→ **Data provided**
┌──
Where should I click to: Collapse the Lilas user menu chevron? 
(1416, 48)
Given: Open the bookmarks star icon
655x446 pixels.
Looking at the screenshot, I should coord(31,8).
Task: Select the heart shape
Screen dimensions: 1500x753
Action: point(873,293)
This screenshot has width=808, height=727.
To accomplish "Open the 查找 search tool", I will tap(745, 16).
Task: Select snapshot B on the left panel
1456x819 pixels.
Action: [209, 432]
└──
┌──
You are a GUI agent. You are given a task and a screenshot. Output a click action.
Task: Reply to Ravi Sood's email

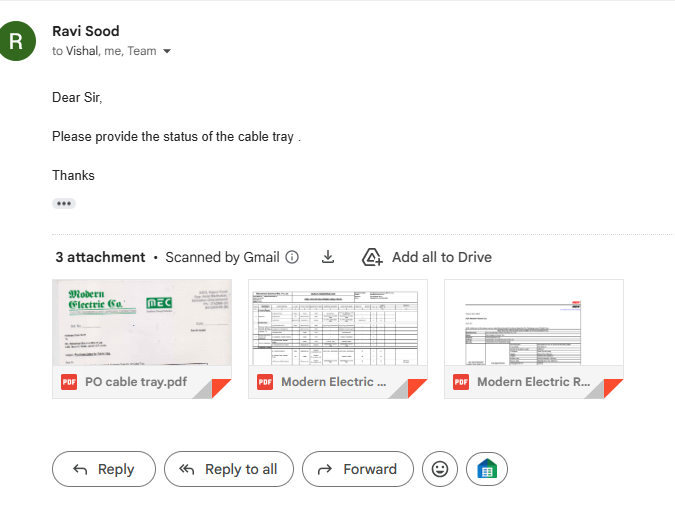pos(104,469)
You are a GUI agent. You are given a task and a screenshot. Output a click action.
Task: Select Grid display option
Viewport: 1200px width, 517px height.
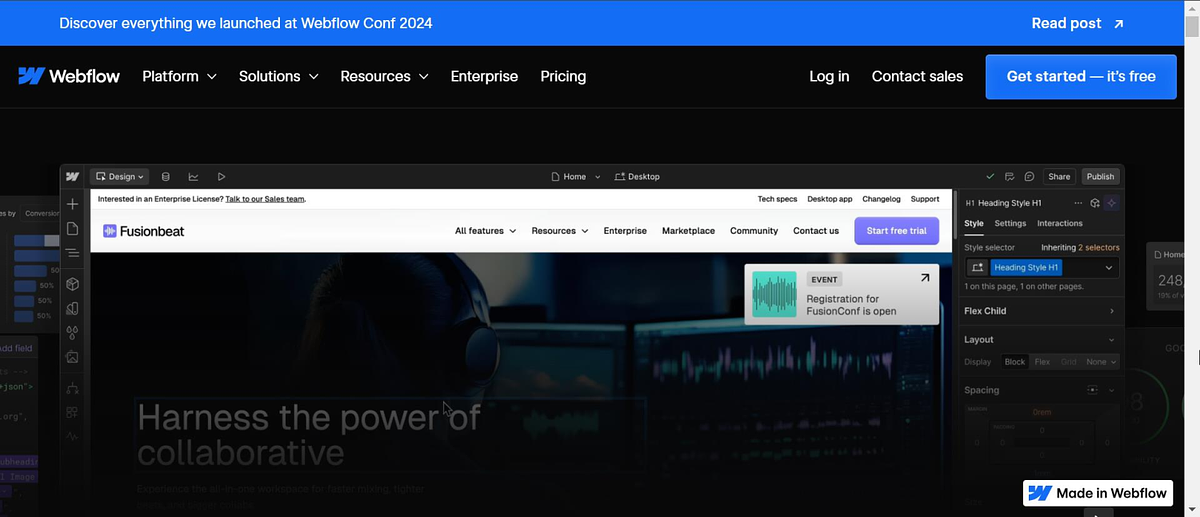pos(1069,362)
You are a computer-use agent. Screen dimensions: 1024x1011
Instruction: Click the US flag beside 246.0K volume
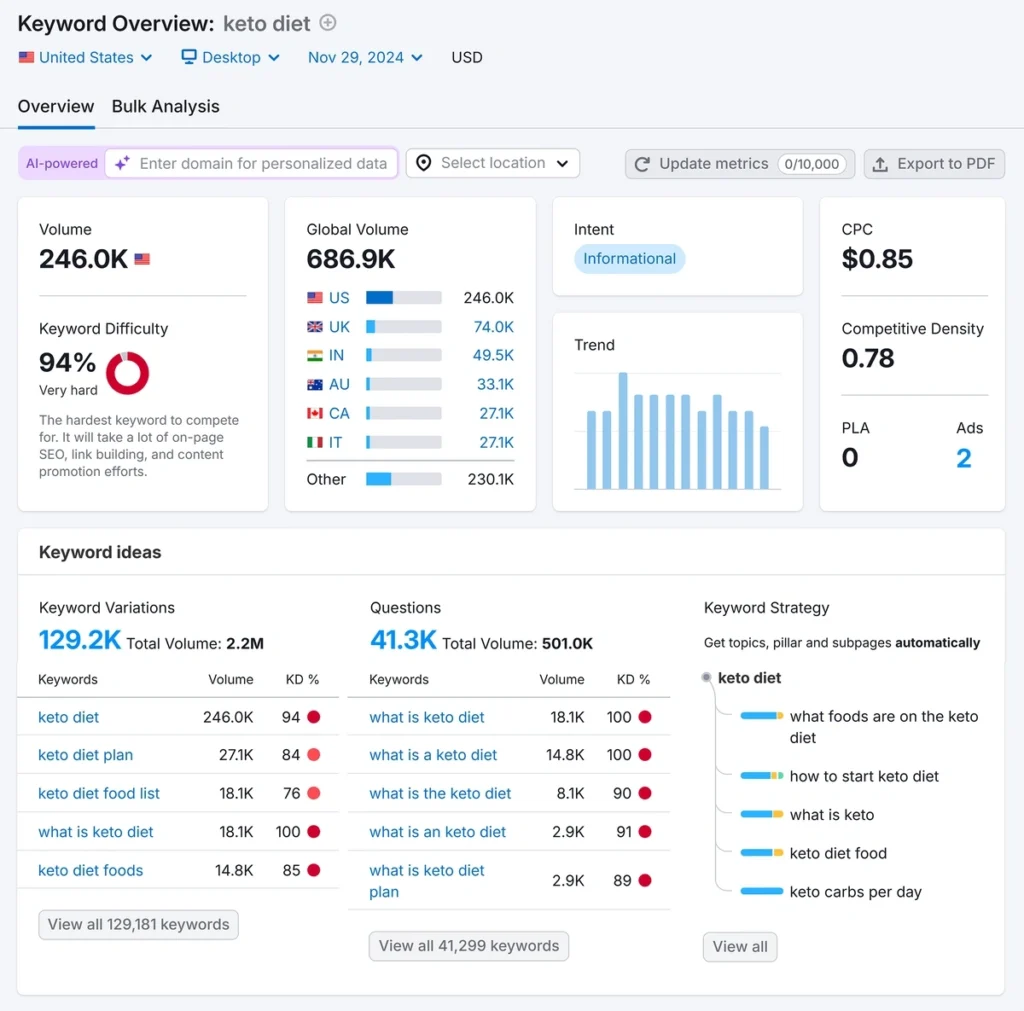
└──
Duplicate the data exactly, covering everything from the line containing "Task: Select the heart shape" down to the line containing "Action: [209, 432]", including both of those lines.

Task: Select the heart shape
Screen dimensions: 1500x753
Action: point(873,293)
This screenshot has width=808, height=727.
To accomplish "Open the 查找 search tool", I will tap(745, 16).
Task: Select snapshot B on the left panel
1456x819 pixels.
Action: [209, 432]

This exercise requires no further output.